Val was aware of the strike and brush of ice fragments, none of them quite large enough to bludgeon her or carry her away. The big stuff, the car- and truck-sized slabs of glacier, were tipping outward, their weight and momentum carrying them beyond the shelf of rock. Then a streak of green light plummeted past en route to oblivion, and she dimly heard her own scream of denial over the grating roar of the icefall. Then something seized her with irresistible force, snatching her off her feet and hurling her to the ledge. Her head slammed into stone; white light blazed behind her eyes; then blackness took her.
Consciousness returned with the sound of an accented voice calling her name. She found herself lying facedown on the rock shelf, unnervingly near the edge, and with something stabbing uncomfortably into her stomach. Her head rang with the blow she had taken, but her thick parka hood had kept her skull from fracturing.
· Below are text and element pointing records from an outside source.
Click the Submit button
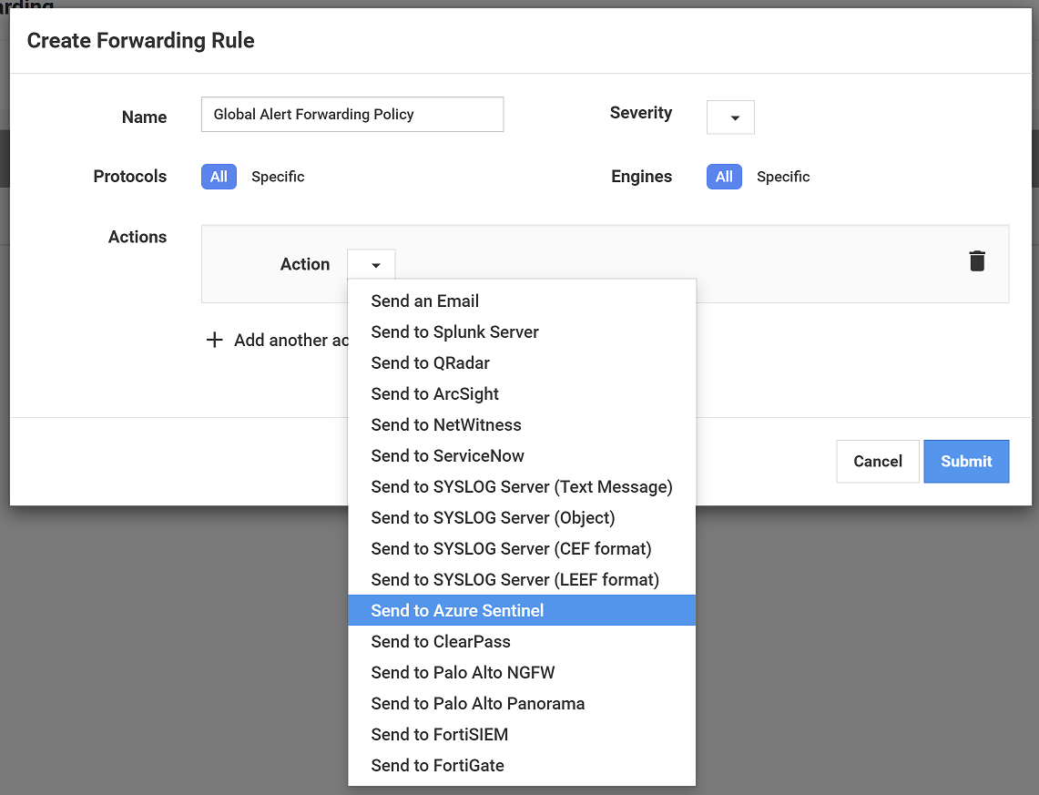Viewport: 1039px width, 795px height. pos(966,461)
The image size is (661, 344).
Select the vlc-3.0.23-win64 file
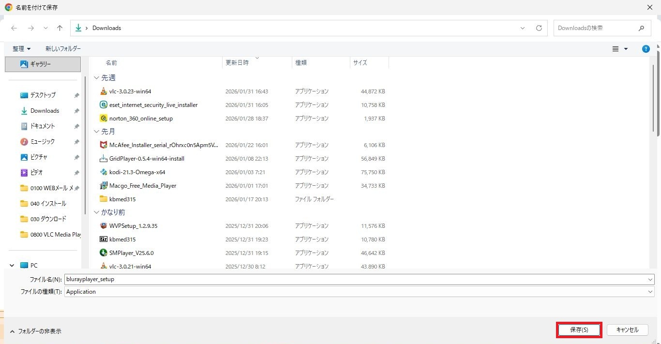pyautogui.click(x=130, y=91)
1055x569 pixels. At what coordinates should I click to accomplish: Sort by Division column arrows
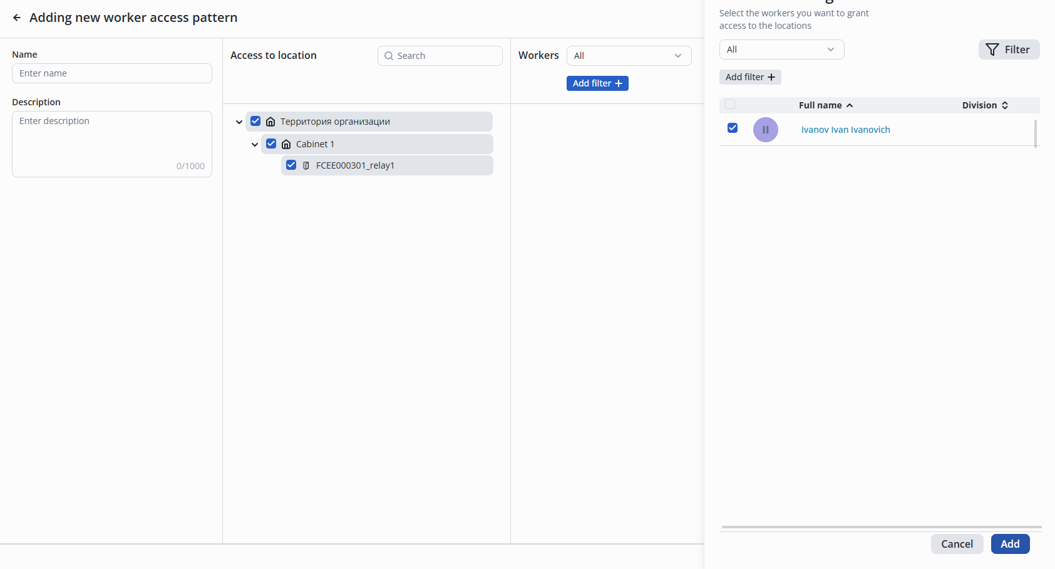(1005, 105)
She didn’t think she’d been unconscious for long, but the cold of the stone and the wind were already creeping into her. Groggily she tried to stand but found she couldn’t. It was as if she were glued down on the ledge. A moment of befuddled exploration revealed why.
It was the safety line, and the thing that was prodding her so uncomfortably was the piton and carabinier that she had looped it through. Drawn taut, the line ran from her climbing harness, through the carabiner, and over the lip of the ledge. Valentina’s last few seconds of memory returned, and she recalled the avalanche and Smith’s chem light falling past her.
“Jon!”
There was no answer from the black void beside her. The lifeline hung rigid, a dead weight hanging suspended from its end. She pushed and writhed, trying to draw back from the edge against the merciless drag of the rope, only to find she couldn’t gain even an inch.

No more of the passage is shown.